→ PROBLEMA PLANTEADO: Prosiga el ensayo sobre las «moléculas-fantasma» y la memoria del agua a partir de su última oración.

La era de lo inmaterial



 Severo Sarduy


 La noticia ha merecido los honores de la imprenta, por ejemplo la primera página de Le Monde; sin embargo, no excluyo que algún día comprendamos que merece aún más. Y ello a pesar de su aparente trivialidad: un enigmático fenómeno de "moléculas-fantasmas". Sin ir más lejos, Jacques Benveniste, que ostenta todas las garantías científicas posibles -por ejemplo, es director de investigaciones del INSERM- apoyado por su laboratorio y por otros cuatro que están, como se dice, más allá de toda sospecha, ha sostenido en Estrasburgo que, contrariamente a lo que imponía hasta ahora la ciencia, algo que no está presente puede actuar. En otros términos: un agua en la que se ha diluido una sustancia farmacológicamente activa puede tener un efecto biológico específico aun cuando, a fuerza de disolución, ya no contenga ninguna molécula de esta sustancia.

 Puede verse inmediatamente lo que esto significa para una práctica como... la homeopatía, considerada por muchos como una meticulosa construcción de charlatanes o una inofensiva especulación. Allí donde la física no puede reconocer nada, hay algo que actúa, que cura.

 Para explicar este milagro -como se ve, la palabra no es una hipérbole-, el sabio recurre a metáforas, casi a pequeños poemas de estilo japonés. Por ejemplo, dice, se trata de "un efecto molecular sin moléculas" o de "moléculas-fantasma", o bien de "marcas o trazas moleculares".

 Lo más extraordinario es esto: el agua -se ha dicho- conserva el recuerdo de las sustancias con que estuvo en contacto. Si así es, ello significaría un desmentido a la oposición cara a Bergson: todo lo que es memoria es espíritu; la materia puede conservar huellas o marcas, pero no recuerdos.

→ FILAS DE REGISTROS:
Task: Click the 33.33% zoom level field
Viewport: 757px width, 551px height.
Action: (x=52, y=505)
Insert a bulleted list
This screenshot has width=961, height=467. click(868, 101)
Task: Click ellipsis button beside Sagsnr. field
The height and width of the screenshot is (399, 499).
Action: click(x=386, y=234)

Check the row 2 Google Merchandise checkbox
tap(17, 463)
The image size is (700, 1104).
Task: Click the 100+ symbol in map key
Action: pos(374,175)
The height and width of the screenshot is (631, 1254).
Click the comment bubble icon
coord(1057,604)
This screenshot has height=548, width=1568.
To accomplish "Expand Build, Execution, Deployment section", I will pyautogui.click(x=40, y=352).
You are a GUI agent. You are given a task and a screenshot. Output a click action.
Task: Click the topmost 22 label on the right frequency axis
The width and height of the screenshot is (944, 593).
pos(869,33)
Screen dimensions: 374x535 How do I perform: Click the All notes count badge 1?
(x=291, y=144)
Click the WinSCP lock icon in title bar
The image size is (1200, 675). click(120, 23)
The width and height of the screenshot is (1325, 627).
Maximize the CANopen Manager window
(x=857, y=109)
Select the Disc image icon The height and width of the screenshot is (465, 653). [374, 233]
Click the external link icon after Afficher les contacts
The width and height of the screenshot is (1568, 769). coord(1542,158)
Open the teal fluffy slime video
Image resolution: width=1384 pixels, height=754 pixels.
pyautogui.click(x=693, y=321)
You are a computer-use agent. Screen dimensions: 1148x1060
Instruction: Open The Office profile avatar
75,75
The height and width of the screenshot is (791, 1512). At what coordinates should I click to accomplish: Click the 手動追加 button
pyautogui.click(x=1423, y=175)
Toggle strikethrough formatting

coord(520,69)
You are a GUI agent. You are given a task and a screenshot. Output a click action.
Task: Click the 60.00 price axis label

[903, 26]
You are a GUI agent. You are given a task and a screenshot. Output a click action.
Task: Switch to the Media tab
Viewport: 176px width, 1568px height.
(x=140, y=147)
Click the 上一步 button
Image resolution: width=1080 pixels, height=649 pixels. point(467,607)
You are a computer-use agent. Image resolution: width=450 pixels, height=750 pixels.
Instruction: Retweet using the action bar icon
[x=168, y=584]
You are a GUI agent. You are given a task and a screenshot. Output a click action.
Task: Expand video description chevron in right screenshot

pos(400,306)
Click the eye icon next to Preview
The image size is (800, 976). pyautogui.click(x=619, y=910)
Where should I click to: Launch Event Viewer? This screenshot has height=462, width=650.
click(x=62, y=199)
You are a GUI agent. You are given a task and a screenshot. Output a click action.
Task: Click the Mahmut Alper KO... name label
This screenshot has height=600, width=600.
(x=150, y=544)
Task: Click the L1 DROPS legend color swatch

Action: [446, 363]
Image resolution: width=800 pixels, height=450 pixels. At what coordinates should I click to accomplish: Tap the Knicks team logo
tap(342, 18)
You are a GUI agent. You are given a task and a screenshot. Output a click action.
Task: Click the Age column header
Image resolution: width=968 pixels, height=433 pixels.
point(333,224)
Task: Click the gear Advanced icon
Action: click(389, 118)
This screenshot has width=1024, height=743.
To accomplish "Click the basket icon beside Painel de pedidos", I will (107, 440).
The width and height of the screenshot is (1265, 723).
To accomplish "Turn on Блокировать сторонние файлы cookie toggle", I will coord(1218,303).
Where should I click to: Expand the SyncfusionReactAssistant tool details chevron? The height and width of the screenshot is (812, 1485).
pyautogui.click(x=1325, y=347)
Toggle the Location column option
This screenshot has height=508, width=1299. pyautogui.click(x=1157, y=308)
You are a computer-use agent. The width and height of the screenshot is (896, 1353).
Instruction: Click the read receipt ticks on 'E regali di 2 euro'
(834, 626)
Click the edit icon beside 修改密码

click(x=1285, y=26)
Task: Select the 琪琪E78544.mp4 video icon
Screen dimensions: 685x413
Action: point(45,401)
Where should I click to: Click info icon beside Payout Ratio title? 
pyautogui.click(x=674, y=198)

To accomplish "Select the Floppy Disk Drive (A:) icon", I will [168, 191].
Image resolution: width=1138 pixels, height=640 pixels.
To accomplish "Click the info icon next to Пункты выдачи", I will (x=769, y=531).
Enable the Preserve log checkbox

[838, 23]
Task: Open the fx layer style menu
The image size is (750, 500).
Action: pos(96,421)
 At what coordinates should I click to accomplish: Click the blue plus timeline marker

→ RESULTADO OBTENIDO:
 La noticia de Estrasburgo, ya reveladora en sí, suscita un paralelo con otra igualmente reciente. Como es sabido, en el Conseil Européen pour la Recherche Nucléaire (CERN) de Ginebra y en muchos otros aceleradores de partículas del mundo, los alquimistas de hoy tratan de saber en qué consiste la materia, cuál es el soporte último de la materia. Hemos asistido así, en los últimos años, a un fabuloso ballet de partículas: cada vez más pequeñas, cada vez más ligeras y menos definibles. Sus mismos nombres son reveladores; primero basculan en la literatura y luego en una insulsa poesía próxima a la evanescencia: se comienza con el cuarq, pero pronto se llega a algo muy fin de siglo, muy romanticoide: la partícula de charme. Luego, a medida que el proceso se acelera, las partículas van perdiendo materialidad y hasta energía: son más bien nociones recuerdos de partículas, pensamiento puro.

 La materia, en definitiva -pero es un descubrimiento occidental, una sorpresa de Ginebra que ya sabía, desde siempre, el budismo-, no reposa en nada asignable, en nada tangible. Iba a decir: en nada real.

 A pesar de todo esto me interesa menos el debate científico -y más que de debate, en el caso de la homeopatía hay que hablar de una verdadera guerra, si no de una inquisición-, que, por supuesto, es imposible desplegar aquí, que su transposición a lo simbólico y más concretamente al arte.

 Todas las obras que hoy nos marcan -libros y cuadros, para atenernos a ellos- lo hacen por su relieve visible, por la sabia o laboriosa organización de sus frases o sus colores; en resumen, por su materialidad. Algunas inclusive, como las recientes catástrofes de la llamada nueva figuración, abusan de ese estar ahí, insisten en lo tangible, casi interpelan o tocan por el hombro al indefenso espectador. Ni hablar de las novelas: verdaderos coágulos verbales, turbios depósitos -como el del café o el del vino- de significaciones evidentes.

 Benveniste -sería curioso saber si tiene algo que ver con el otro, el lingüista, revelador a su modo de algo invisible: la acción a distancia de la estructura de la frase- dice: "O bien hace tres años que nos equivocamos, y con nosotros los laboratorios de más renombre, o bien nos encontramos frente a un descubrimiento extraordinario cuyas consecuencias aún no podemos medir, ni los cambios espectaculares que implicará".

 Se trata, pues, de un verdadero corte con respecto a la idea de que sólo un elemento presente puede actuar, aun si se trata de un elemento oculto. Se trata de algo así como una falla que se abre en el saber, en lo establecido, algo tan inconcebible como el hecho de que la Tierra no fuera plana o de que girara alrededor del Sol.

 Vuelvo al espacio del reflejo, de la retombée, a las artes -aunque no sé en qué sentido va el reflejo, quién precede a quién-: ¿dónde están las obras que nos van a marcar, en este fin de siglo, por sus trazas moleculares de palabras y de colores, por el recuerdo que han dejado en el soporte blanco: la página o la tela? ¿Dónde está ese arte de lo imperceptible, de lo inmaterial? ¿Dónde encontrar los signos de lo negativo que sigue actuando, de lo que ya se ha ido y cuyo efecto es cada vez más radical?

 

 El País, 15 de junio de 1988.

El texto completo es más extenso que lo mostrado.